Episodes
Tuesday Nov 10, 2020
The Impact of COVID-19 on Veteran Mental Health & Well-being
Tuesday Nov 10, 2020
Tuesday Nov 10, 2020
This episode discusses the impact of COVID-19 on providing support and essential services to Veterans and their families, including concerns regarding Veteran mental health and well-being and recommended actions to take.
Guest: Walidah Bennett, Founder and Director of the Multi-faith Veterans Initiative housed at DePaul University Egan Office for Urban Education and Community Partnerships
Friday Dec 13, 2019
Recovery in Community: Veterans and Serious Mental Illness
Friday Dec 13, 2019
Friday Dec 13, 2019
In this episode, we interview Dimitri Perivoliotis and Jordan Snyder from the VA San Diego Healthcare system about serious mental illness recovery among veterans.
Dimitri Perivoliotis, Ph.D. is a licensed clinical psychologist at the VA San Diego Healthcare System and Associate Clinical Professor at the University of California San Diego (UCSD) School of Medicine Department of Psychiatry. He has been involved in schizophrenia research and clinical practice for the past 19 years. At the VA, Dr. Perivoliotis manages an award-winning, CARF-accredited outpatient mental health clinic that provides recovery-oriented psychotherapies and psychosocial rehabilitation services (PSR) to Veterans with psychosis, and he is the training director of an advanced PSR fellowship program, which was recognized in 2018 with the American Psychological Association Division 18 President’s Excellence Award for training in serious mental illness (SMI). In these settings, he conducts individual and group cognitive behavioral therapy (CBT) for people with psychosis and co-occurring conditions such as PTSD, and provides supervision, trainings, and consultation on CBT for psychosis to psychology, psychiatry, and social work trainees. Broadly, his research interest is in CBT for psychosis, including mechanisms of the treatment, and adaptations to maximize the efficacy and dissemination of CBT for people with SMI. He has published on topics including CBT, dysfunctional beliefs, negative symptoms, and functional outcome. As a fellow at the Aaron T. Beck Psychopathology Research Center of the University of Pennsylvania, he co-developed Recovery-Oriented Cognitive Therapy for Schizophrenia, an adaptation of CBT designed to address the recovery needs of individuals with poor functioning and severe negative symptoms, which will be outlined in a forthcoming treatment manual to be published by Guilford Press. Subsequently at UCSD he has been a co-investigator on several NIMH-funded studies investigating psychological and digital therapies for people with SMI, including the innovative CBT2Go mobile cognitive behavioral intervention. As a secondary interest, he also serves as a fidelity rater on a Phase 3 clinical trial of MDMA-assisted psychotherapy for PTSD, a novel intervention that has been granted Breakthrough Therapy Designation by the FDA.
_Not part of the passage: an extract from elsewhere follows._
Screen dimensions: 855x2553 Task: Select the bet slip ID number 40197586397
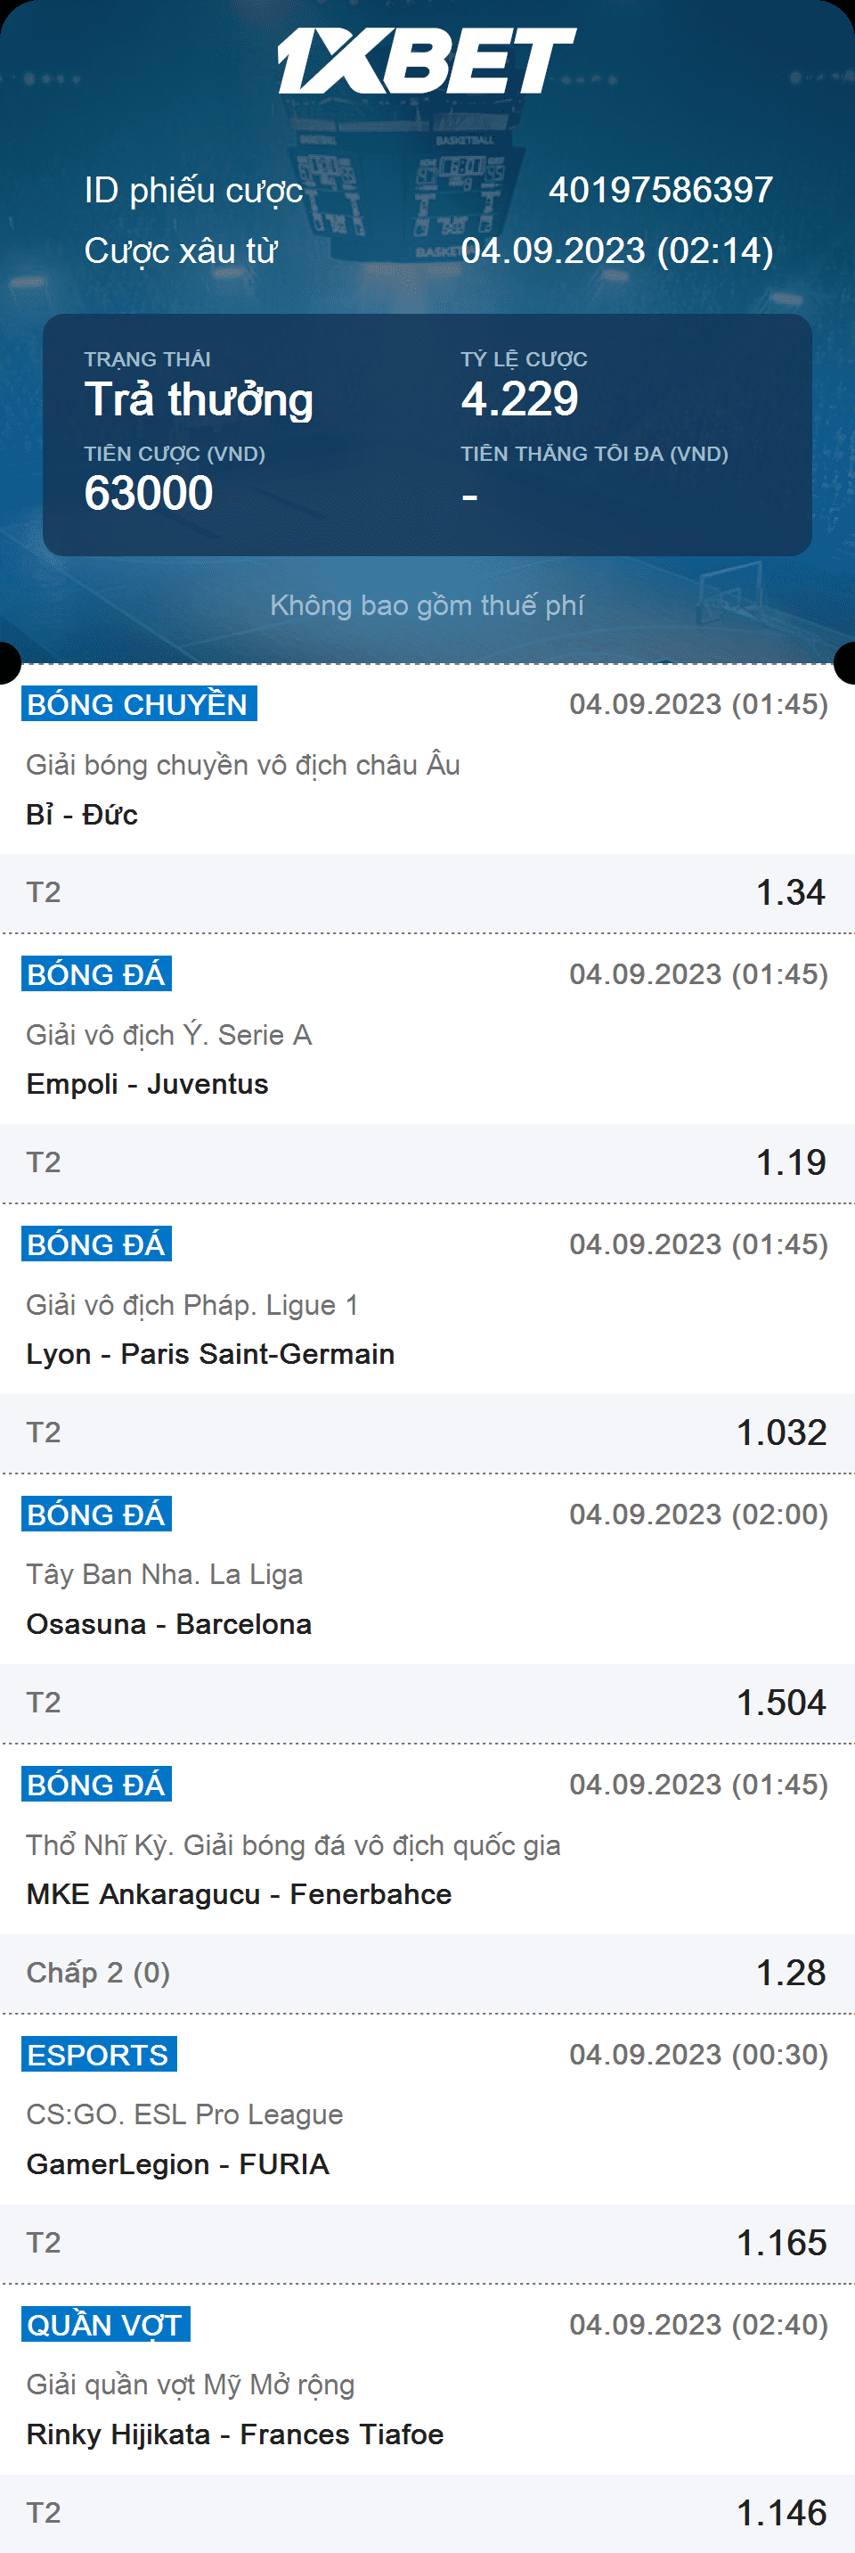click(x=660, y=190)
Jordan D. Snyder, Psy.D. is a Postdoctoral Fellow at the VA San Diego Healthcare System and Visiting Scholar at the University of California San Diego (UCSD). He is currently working at the Center Of Education Recovery (CORE) clinic, which provides psychosocial rehabilitation services to Veterans with serious mental illness. In this setting, Jordan provides individual and group services to Veterans from a recovery-oriented perspective. Before his fellowship in San Diego, Jordan worked at the Alaska VA in Anchorage providing services to Veterans. Jordan's research interests include global mental health and attitudes towards others and society (e.g., peace and reconciliation) on both an individual and communal scale in the aftermath of conflict. He is also interested in work with forced migrants, including those affected with serious mental illness.
Friday Nov 22, 2019
Mental Health among Student Veterans
Friday Nov 22, 2019
Friday Nov 22, 2019
Listen to our recent discussion on mental health among student veterans with guests Geraldine Gorman, Chris O'Brien, and Patrick O'Carroll.
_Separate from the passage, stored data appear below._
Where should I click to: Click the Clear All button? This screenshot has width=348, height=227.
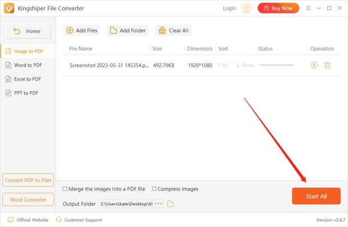(173, 30)
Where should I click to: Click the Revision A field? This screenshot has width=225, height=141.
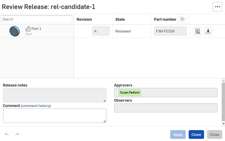[101, 31]
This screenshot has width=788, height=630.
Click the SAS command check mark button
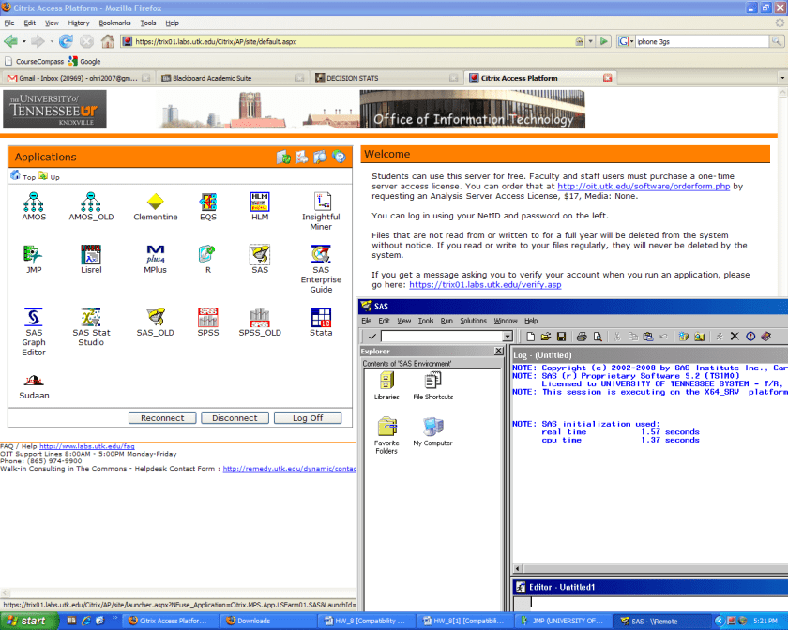coord(371,337)
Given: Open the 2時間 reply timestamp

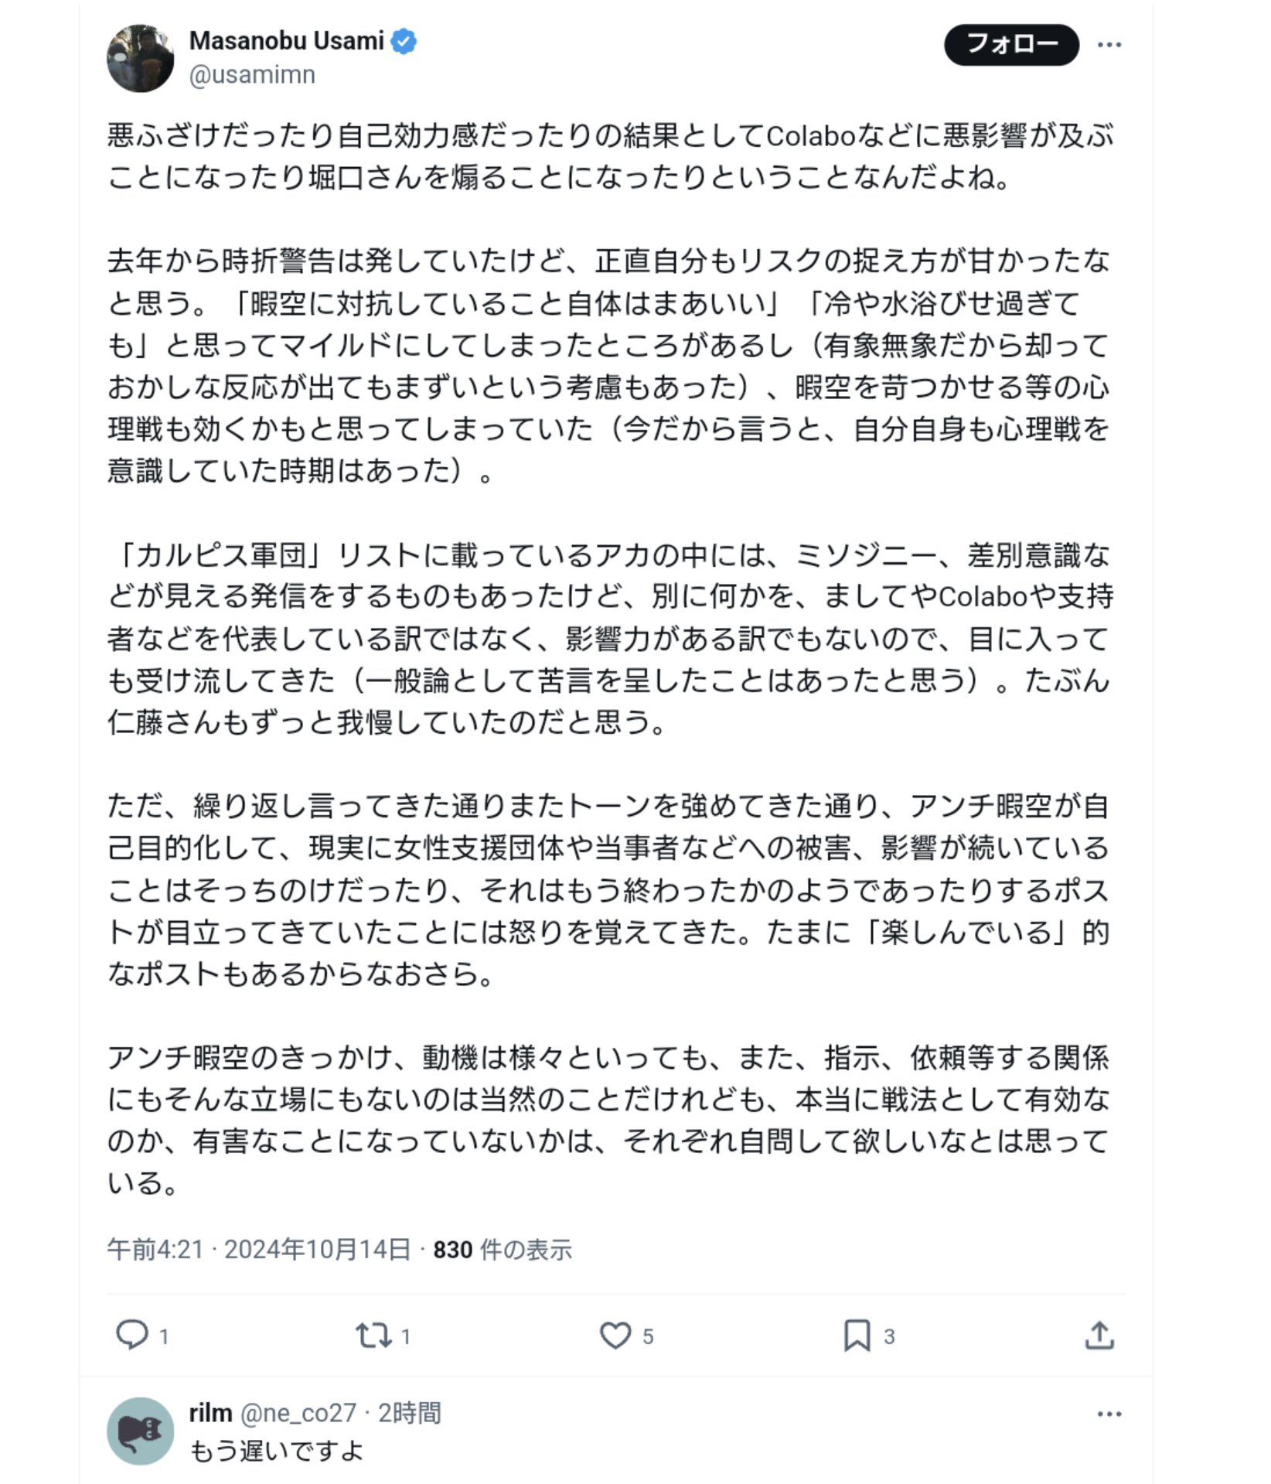Looking at the screenshot, I should 409,1413.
Geraldine (Gerry) Gorman, RN, PhD is a clinical Associate Professor in the College of Nursing at University of Illinois Chicago. She facilitated a project entitled the Veterans’ Creative Strength workshop which used the arts to build community and foster support among student veterans. Last spring she created an elective course on War prevention and Peace Promotion.
Chris O'Brien, MSN, RN is a United States Army Combat Veteran who served two tours of duty in Baghdad, Iraq in support of US operations from 2005 to 2010. At this time he is pursuing a Doctor of Nursing Practice at the University of Illinois at Chicago's College of Nursing, specializing in Psychiatric and Mental Health. Chris currently works as a Clinical RN in an acute psychiatric unit at a hospital in downtown Chicago, IL.
Patrick O’Carroll has been an enlisted nurse in the US Army Reserve since 2013 and will be graduating from the University of Illinois at Chicago’s graduate entry Masters of Science in Nursing program in December 2019. He currently works as a nurse in an addiction treatment center, but looks to transition to critical care nursing after graduation.